§ EXERCISE
Copy the lines of the records below word for word, leaving out the pictures.

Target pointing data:
_ _ _

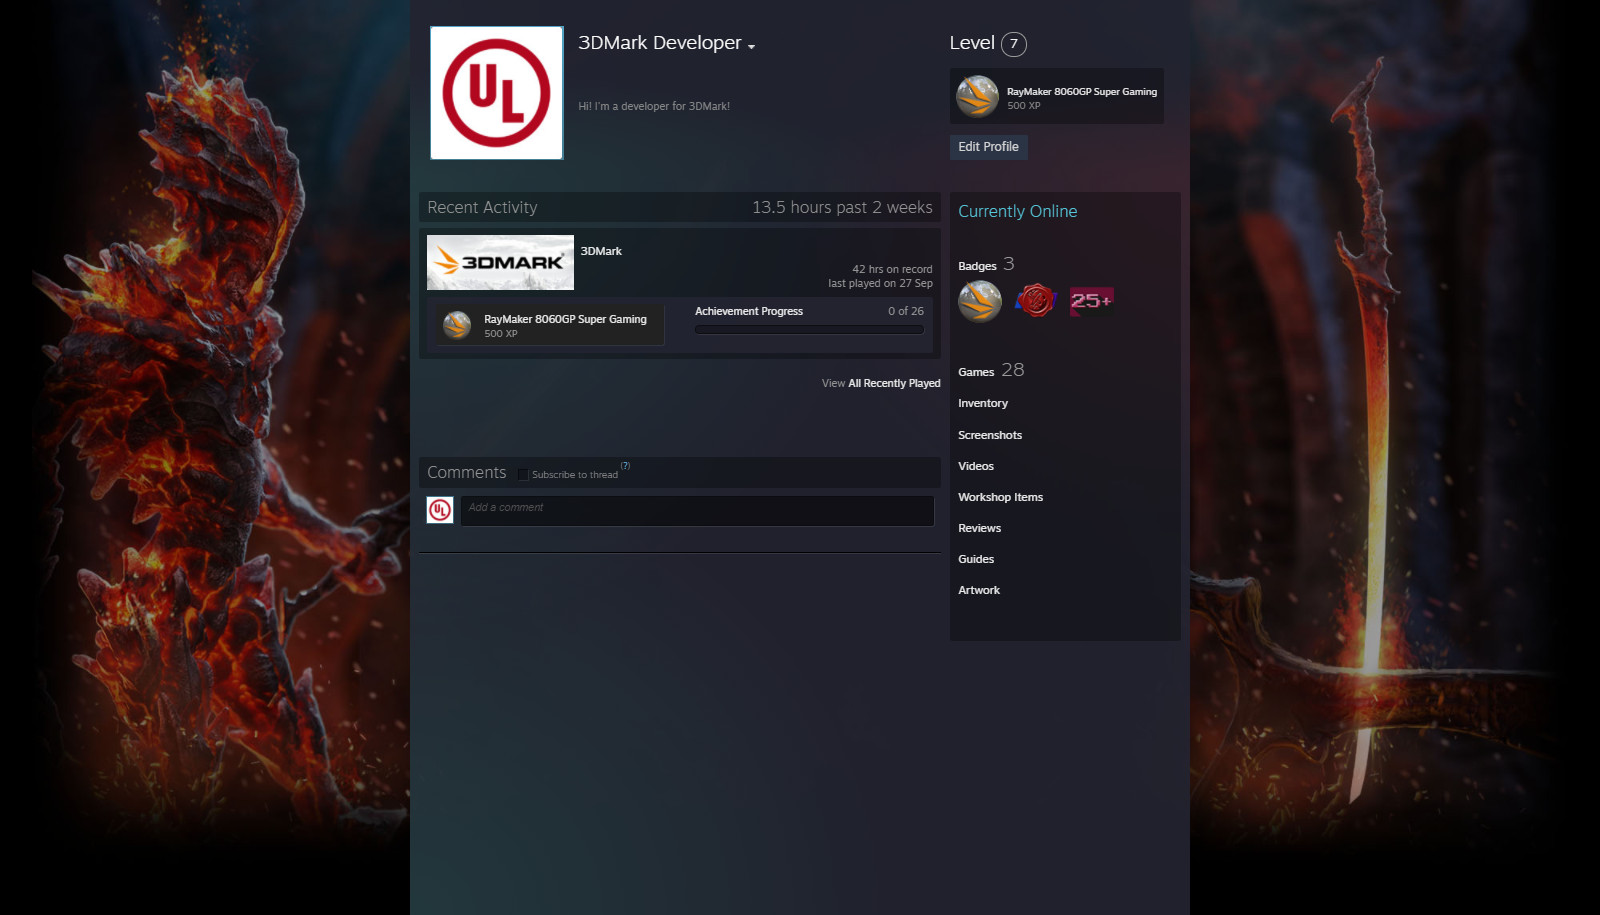Screen dimensions: 1600x915
Task: Open the 3DMark World Tour badge
Action: 979,301
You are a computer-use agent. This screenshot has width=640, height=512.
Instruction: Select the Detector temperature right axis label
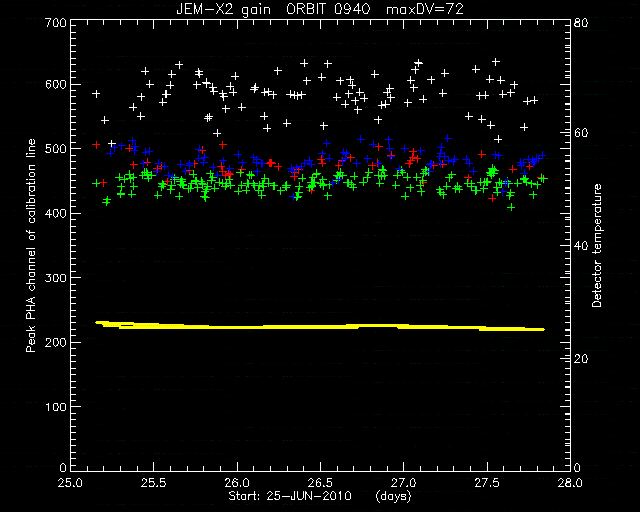coord(597,245)
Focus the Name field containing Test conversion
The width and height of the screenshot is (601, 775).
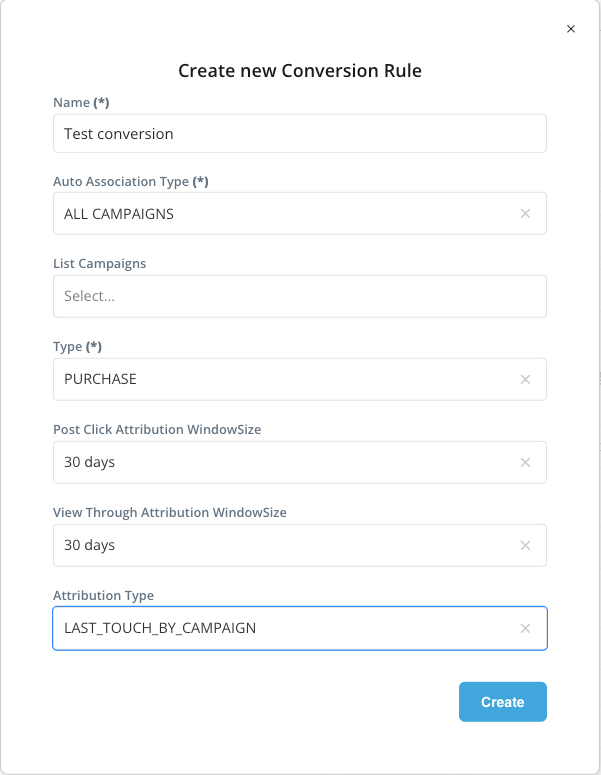point(299,133)
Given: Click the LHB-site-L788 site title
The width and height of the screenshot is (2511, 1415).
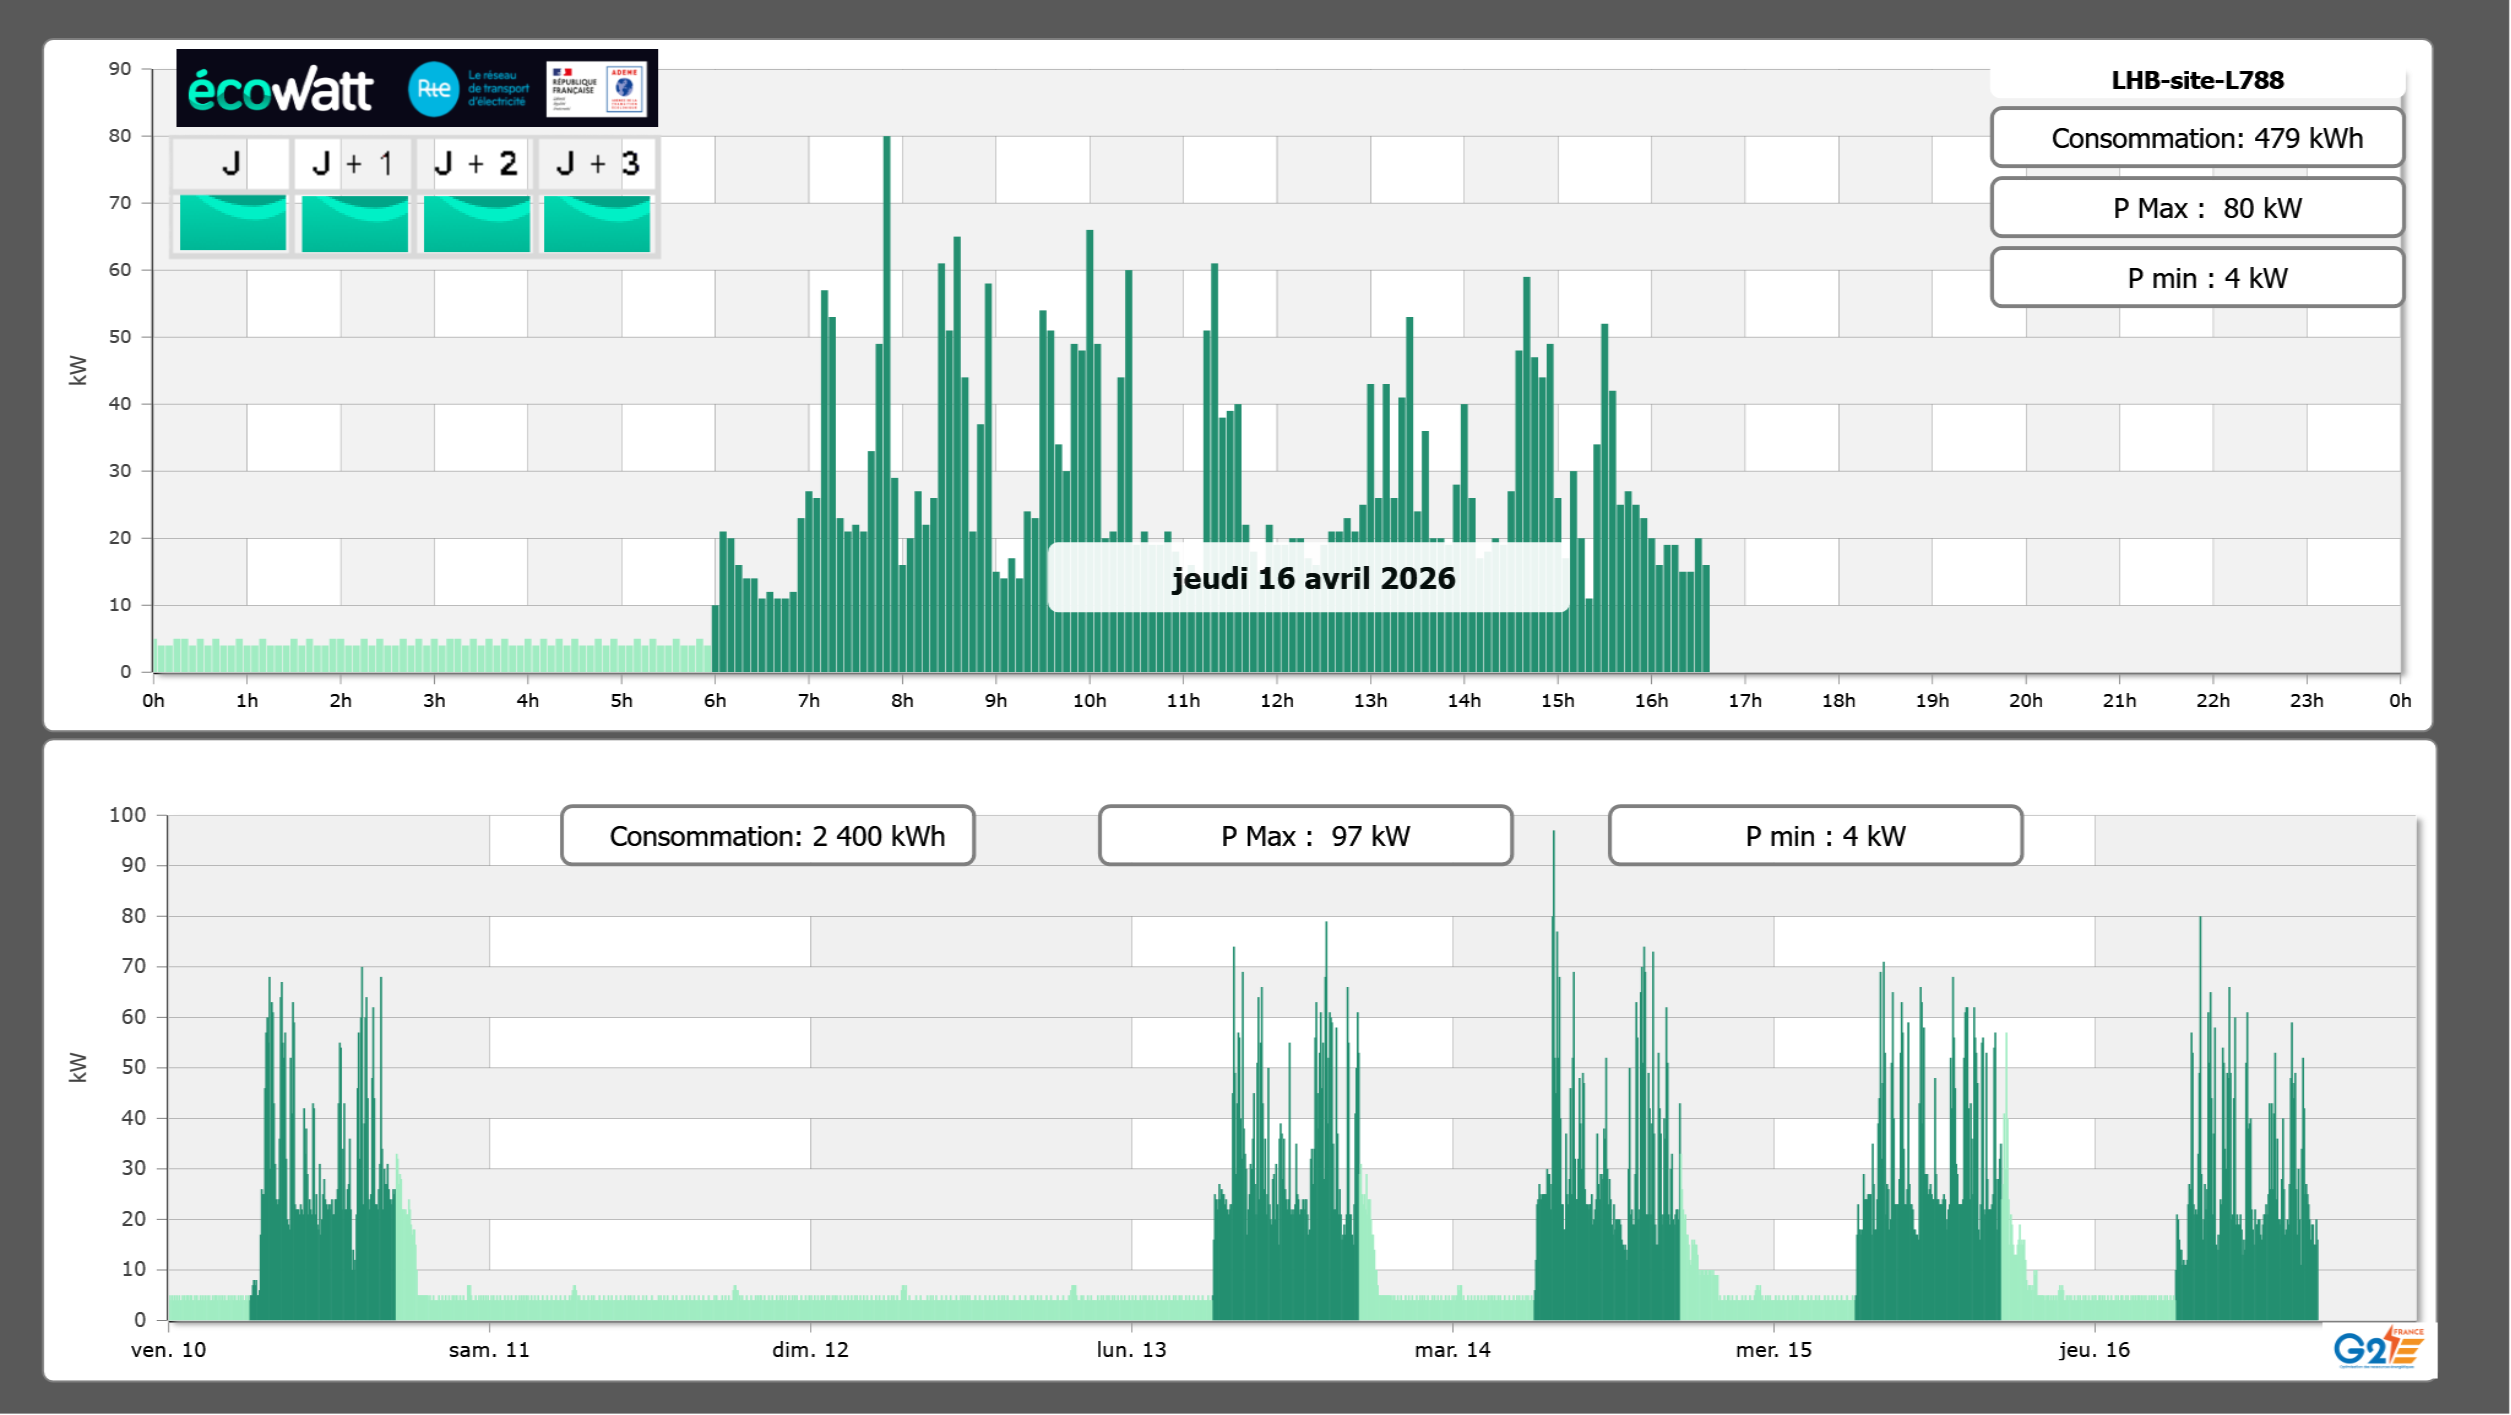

_ _ _

§ EXERCISE RESPONSE
Screen dimensions: 1600x915
Task: Open the 3DMark World Tour badge
Action: 979,301
You are a computer-use agent. This screenshot has width=640, height=512.
Instruction: Select the Detector temperature right axis label
coord(597,245)
Focus the Name field containing Test conversion
The width and height of the screenshot is (601, 775).
point(299,133)
Given: Click the LHB-site-L788 site title
The width and height of the screenshot is (2511, 1415).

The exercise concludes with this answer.